Transitioning to Filmmaking Day 29: Adobe MAX Day 2
Welcome back to day 2 of Adobe MAX. Another full day of networking, learning and of getting inspired!
Today, I attended two sessions: Explore Cloud First Workflows & Real Time Collaborations and Shooting and Editing Interviews in Premiere Pro.
Explore Cloud First Workflows & Real Time Collaborations
In this session, moderated by Richard Harrington, they showed off Frame.io, along with Fuji Film cameras that allow you to shoot and upload directly, via a cell phone connection, to frame.io so your editors can edit in real time as the footage is coming in.
In fact, they did this live. They had multiple people around LA with their Fujifilm Cameras connected via zoom and editors back in another remote location getting the footage and editing it live. We could see the camera folks shoot stuff and immediately upload to frame.io (the audience was asked to log into frame.io so we can follow along and see the footage being uploaded). We were also able to speak with the camera folks directly via zoom and ask for particular shots while they were there, and then we'd see the shots come into frame.io. It was really cool.

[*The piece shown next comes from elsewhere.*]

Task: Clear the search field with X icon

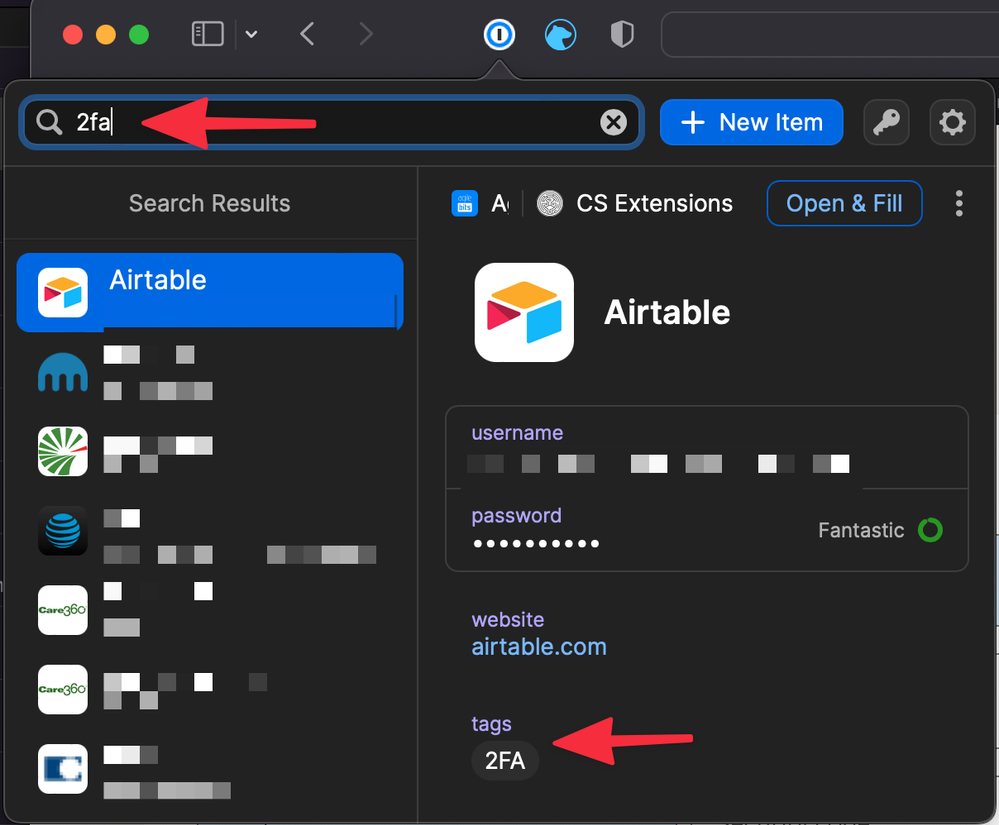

They then offered us to do our own cut using the footage they shot. We had access to all the footage via frame.io. The final cut is due Saturday and the person with the best cut will win a FujiFilm camera. Below you can see my cut that I submitted (keep your fingers crossed for me!)
Shooting and Editing Interviews in Premiere Pro
Abba Shapiro presented another great session, this time, he gave some great tips on how to shoot and edit interviews in Premiere Pro. Below are my notes from that session.

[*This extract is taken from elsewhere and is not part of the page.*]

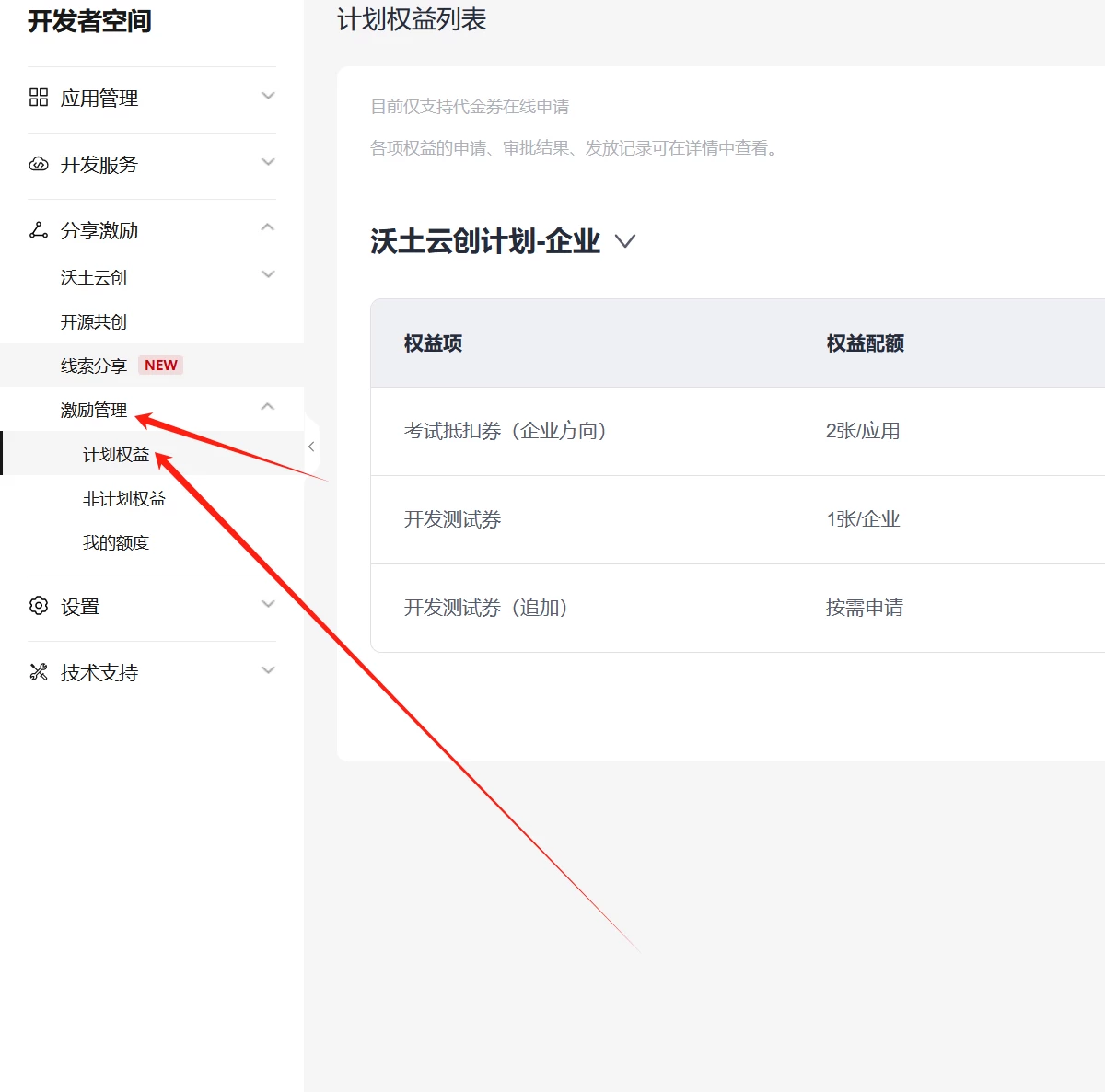Go to 非计划权益 page

tap(124, 499)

Do your homework prior to the interview.
Develop a rapport with the person you are going to interview.
Don't ask "yes" or "no" questions.
Have a conversation with them prior to the interview.
List and ask follow up questions.
Don't jump in (cut them).
Remind them the viewer won't hear the question you ask them.

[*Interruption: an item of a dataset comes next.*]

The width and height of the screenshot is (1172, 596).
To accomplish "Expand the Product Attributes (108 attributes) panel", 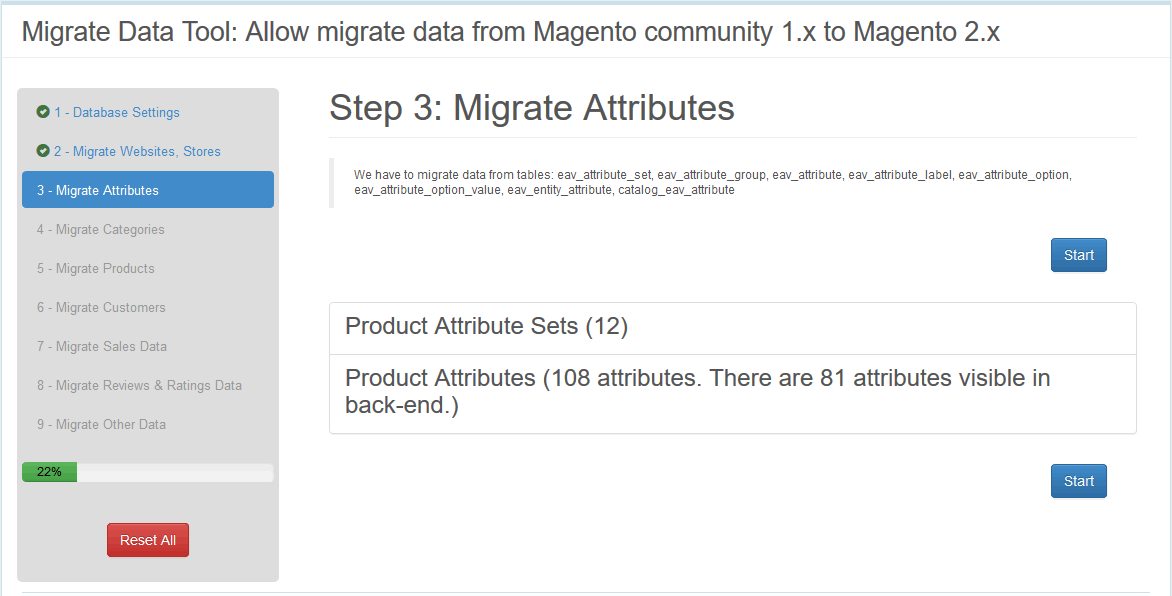I will 697,392.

Don't be afraid to ask for another take.
Ask them if they can say it again, but more precisely.
Interview the person with editing in mind.
Shoot in 4K so you can reframe in post, do precise zooms and can punch in and out whenever you want.
Shoot a white card (next to their face) for proper white balance.
Leave room for graphics.
Shoot on the same side of the screen.
Record room tone.
Don't shoot with a window behind subject.
Keep in mind the background.
Tighten the interview and cover up jump cuts with b-roll.,
Use morph cut (keep the cut short).
Use "Dip To Black or White" for transitions.
Use Text Based Editing to find the important sentences.
That's it for today. Until the next entry!